**Dataset entries:**
--- START ---
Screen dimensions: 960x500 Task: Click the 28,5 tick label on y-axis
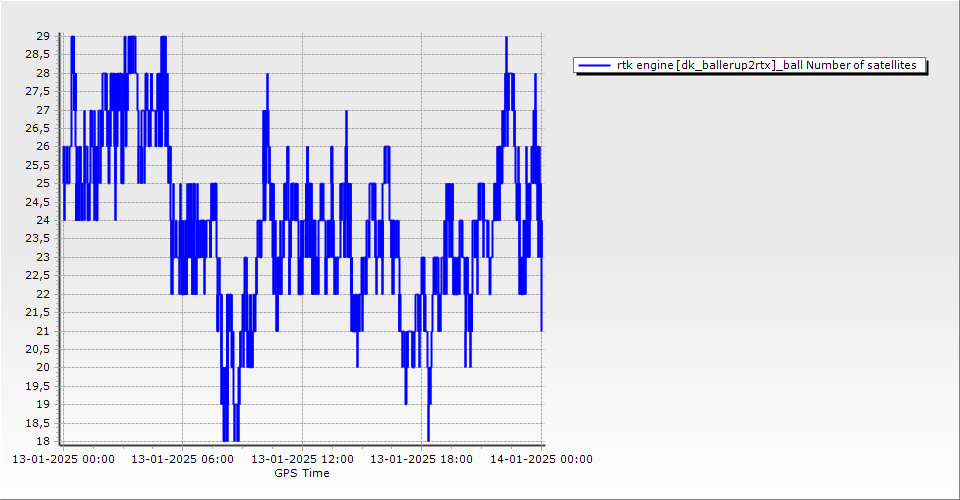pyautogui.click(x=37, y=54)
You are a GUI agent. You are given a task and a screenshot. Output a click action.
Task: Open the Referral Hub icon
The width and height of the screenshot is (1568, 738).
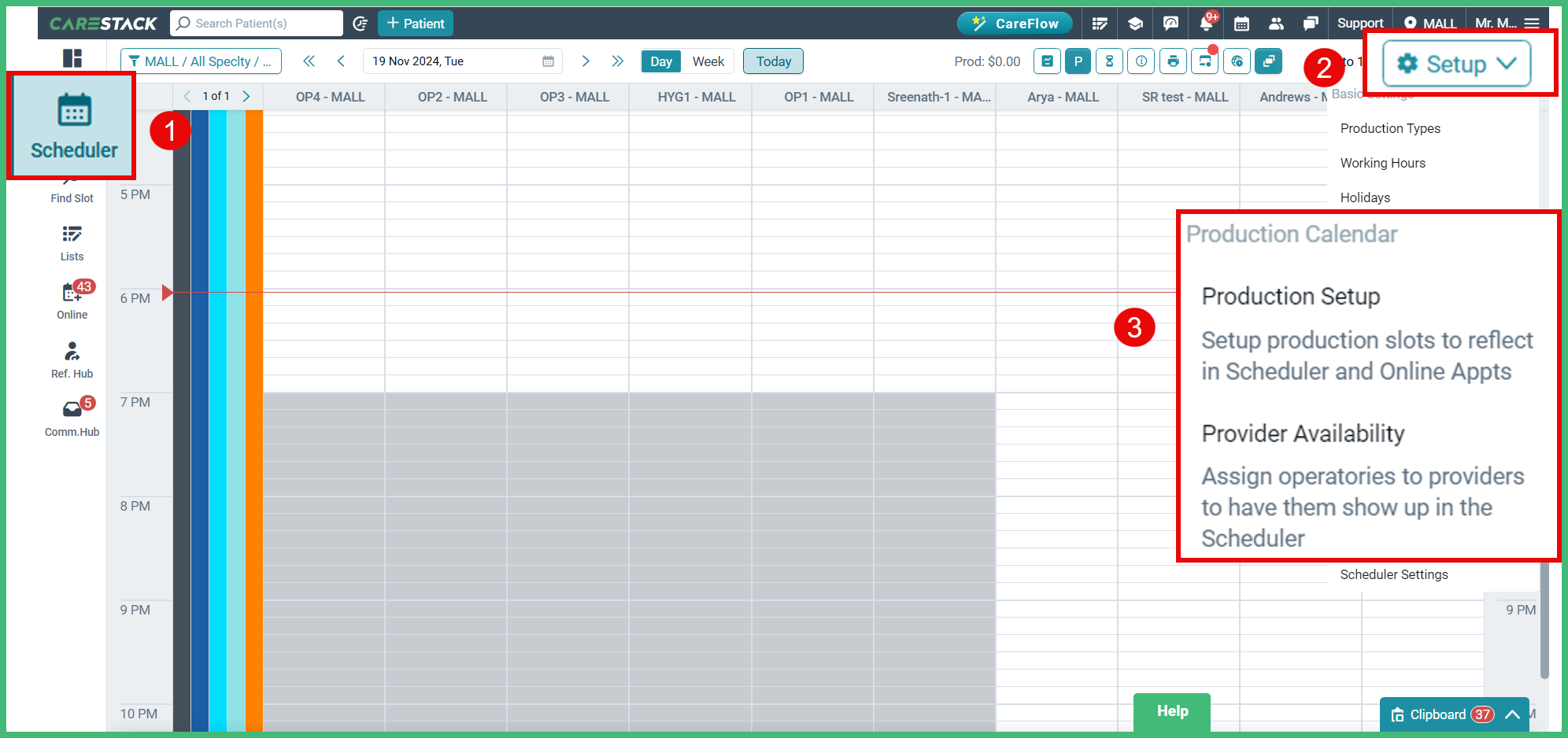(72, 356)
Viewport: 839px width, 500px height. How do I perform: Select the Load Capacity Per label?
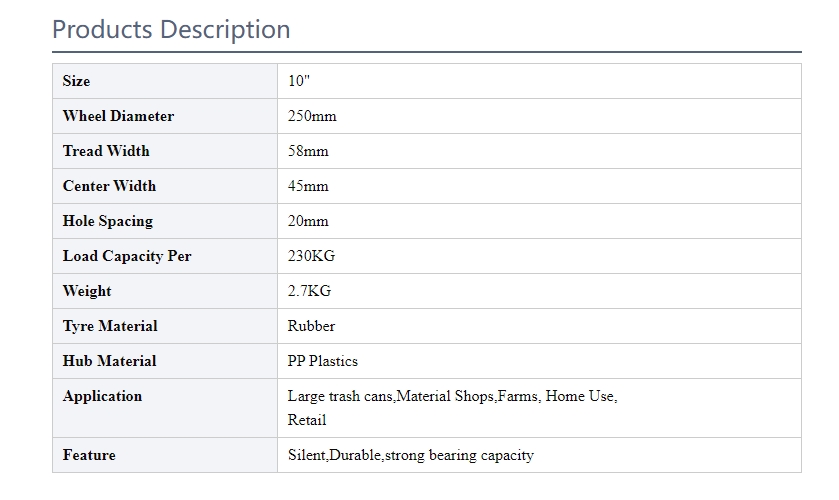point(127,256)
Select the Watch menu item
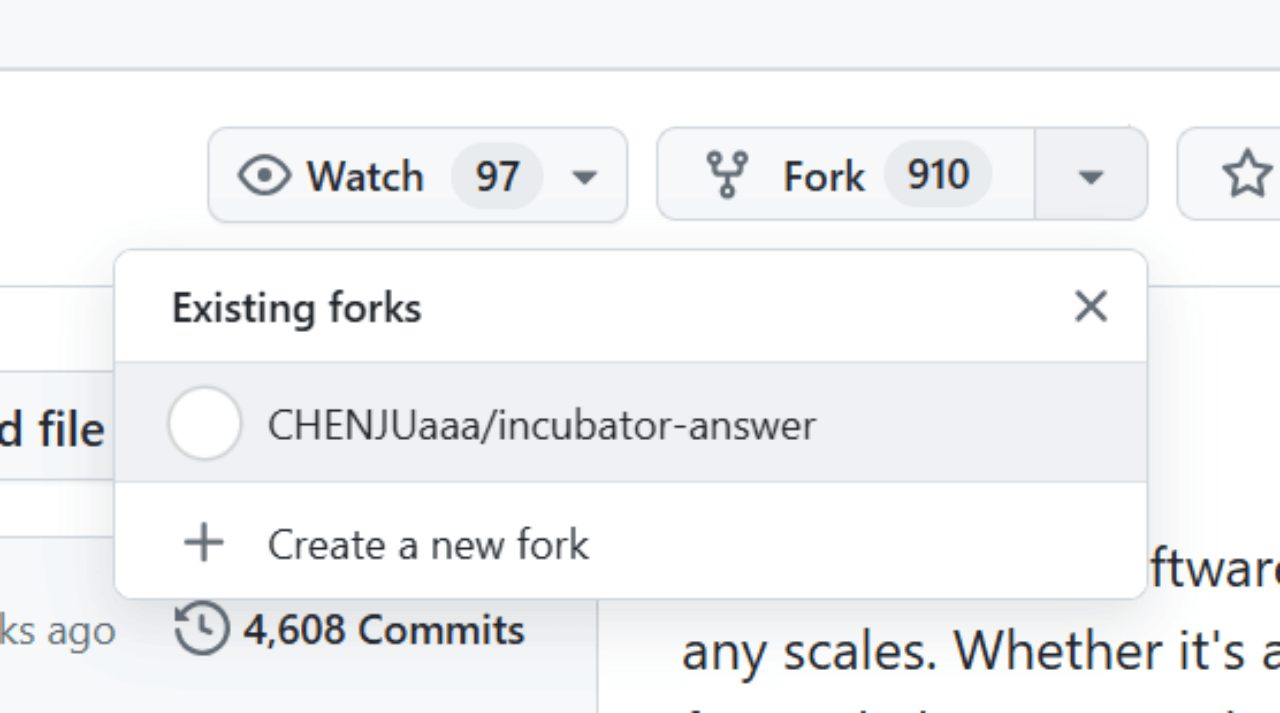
--- END ---
--- START ---
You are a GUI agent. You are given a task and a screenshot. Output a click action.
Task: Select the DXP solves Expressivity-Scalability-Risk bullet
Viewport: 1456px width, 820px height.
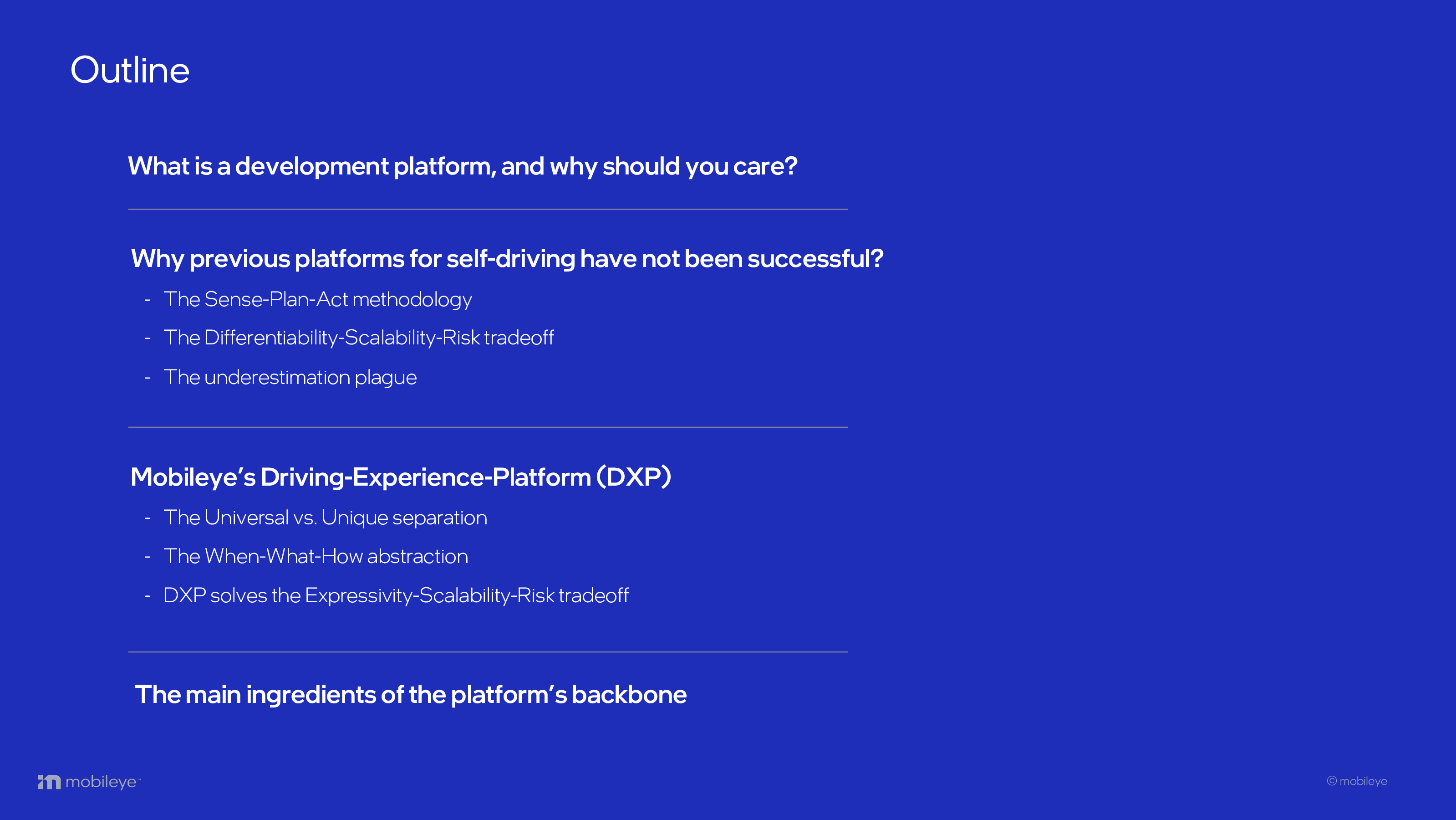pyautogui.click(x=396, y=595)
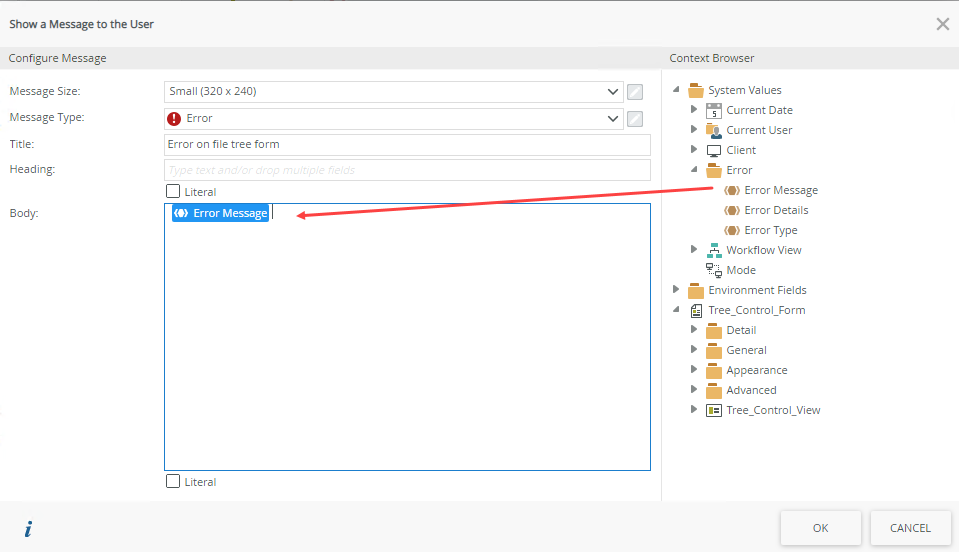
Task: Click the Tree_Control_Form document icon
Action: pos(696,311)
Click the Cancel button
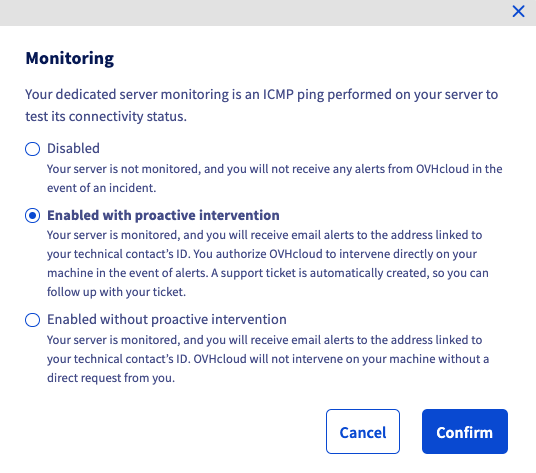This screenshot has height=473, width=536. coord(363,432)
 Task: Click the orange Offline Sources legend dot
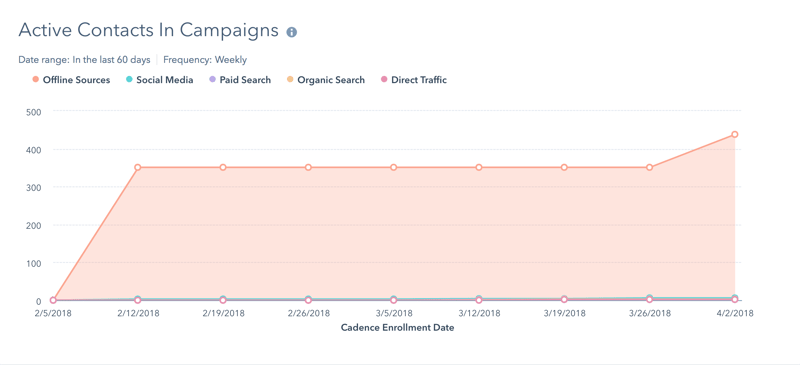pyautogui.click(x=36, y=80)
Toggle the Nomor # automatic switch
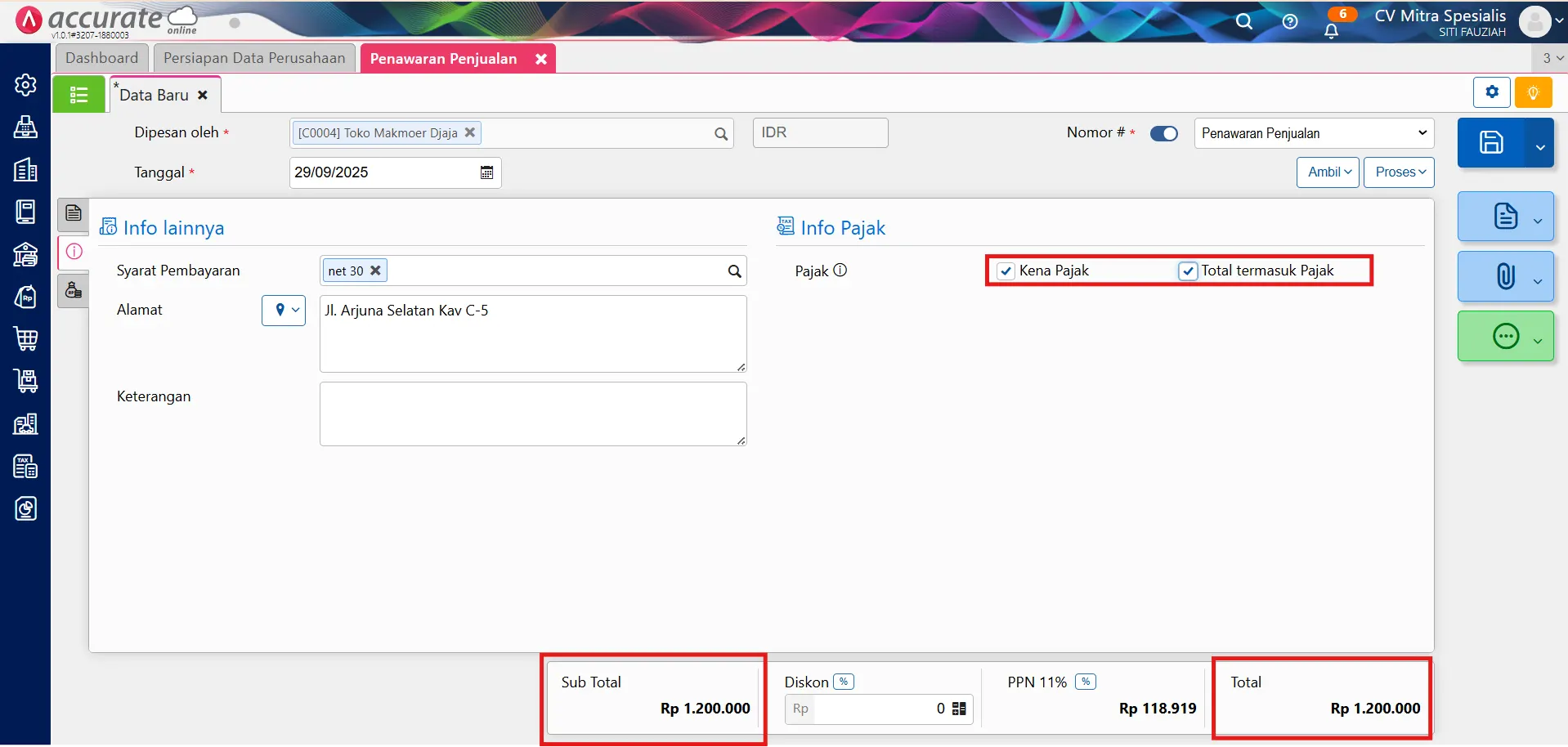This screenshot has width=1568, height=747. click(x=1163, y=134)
--- END ---
**Stated goal:** Reproduce only the stretch of material from "Screen dimensions: 960x500" through "Select the Watch menu item", substituting "Payment Center" for "Referral Hub" and leaving everything else unchanged. Omit the pictures from your answer.

**Solution to this exercise:**
Screen dimensions: 960x500 Task: Click the 28,5 tick label on y-axis
pyautogui.click(x=37, y=54)
You are a GUI agent. You are given a task and a screenshot. Output a click action.
Task: Open the Payment Center icon
The width and height of the screenshot is (1568, 738).
(72, 356)
Viewport: 839px width, 500px height. How do I perform: Select the Load Capacity Per label?
point(127,256)
Select the Watch menu item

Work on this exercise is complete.